(Stored data)
----

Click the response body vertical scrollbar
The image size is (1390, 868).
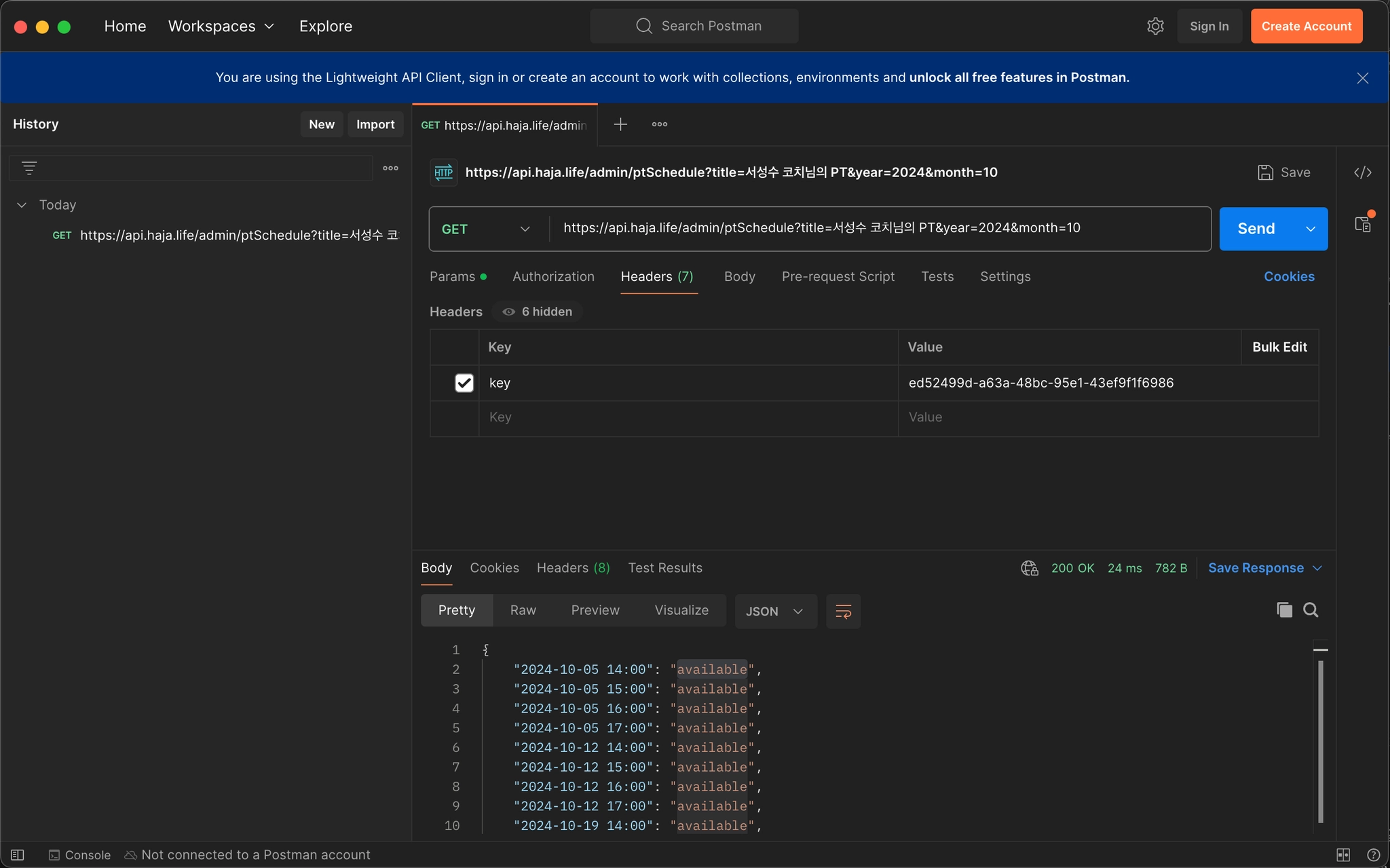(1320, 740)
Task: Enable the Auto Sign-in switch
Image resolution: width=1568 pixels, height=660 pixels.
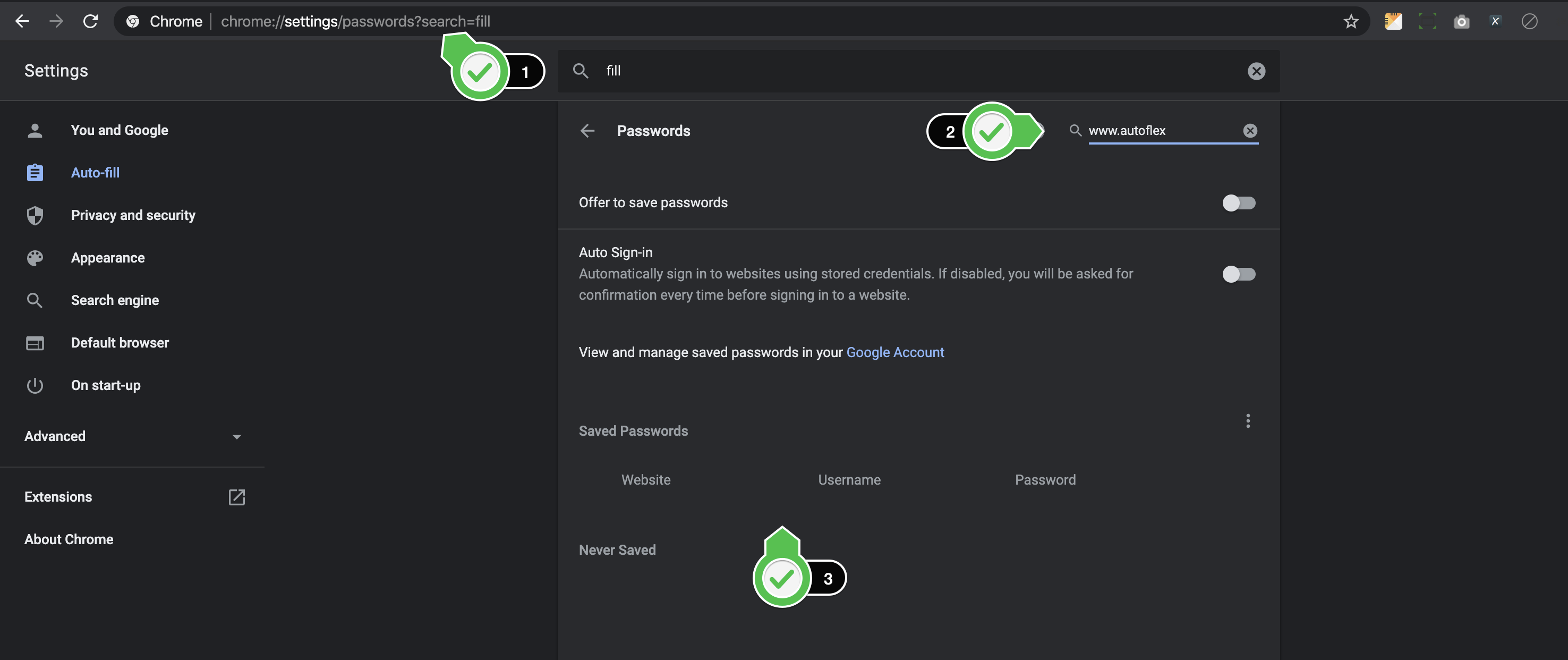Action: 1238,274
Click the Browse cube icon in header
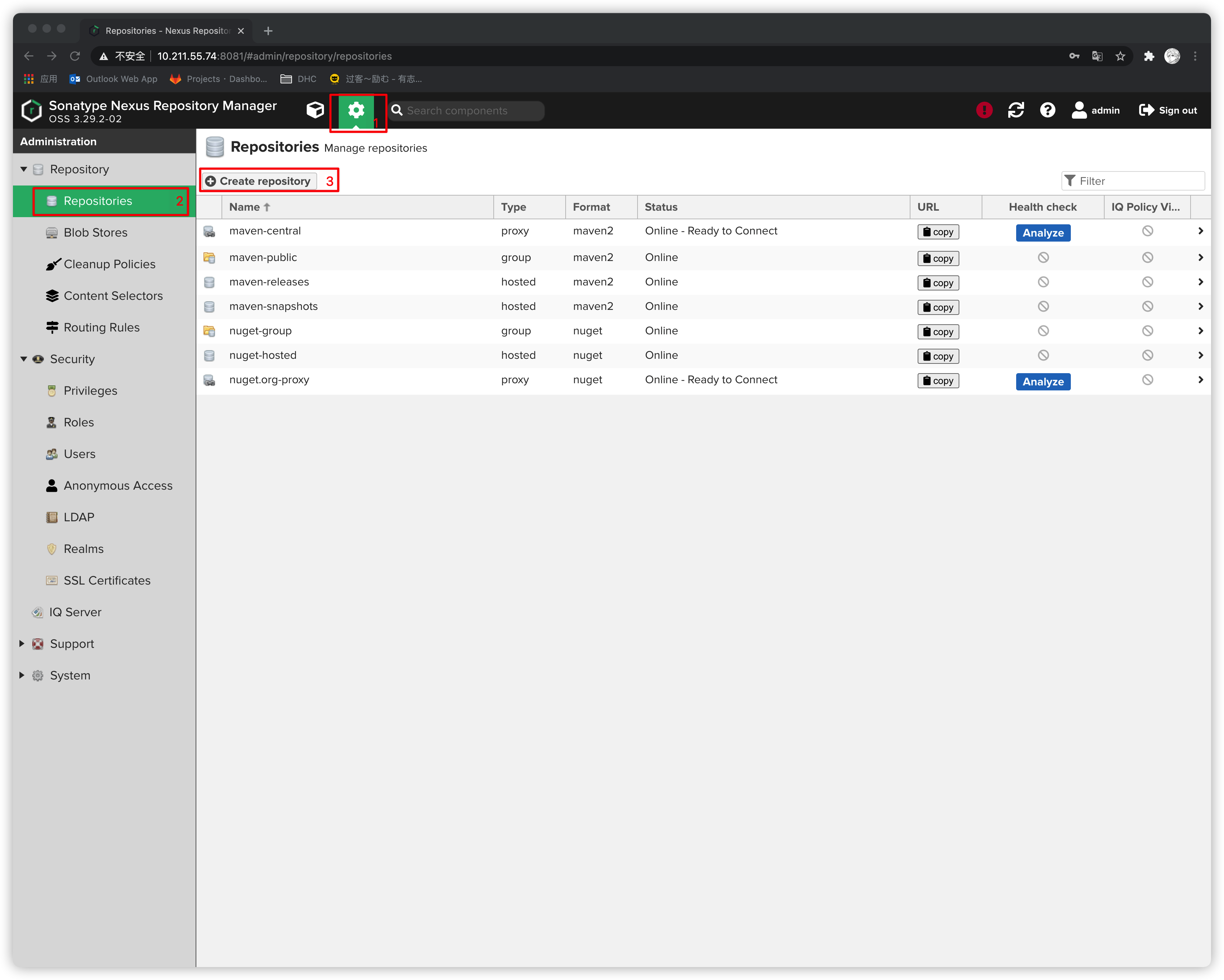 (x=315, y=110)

----

*Work item*: Write out exactly the lines from the one that contains "Task: Enable the Auto Sign-in switch" through the last line of the data above, both included. Leave every picture out.

*Answer section*:
Task: Enable the Auto Sign-in switch
Image resolution: width=1568 pixels, height=660 pixels.
Action: 1238,274
Click the Browse cube icon in header
 (x=315, y=110)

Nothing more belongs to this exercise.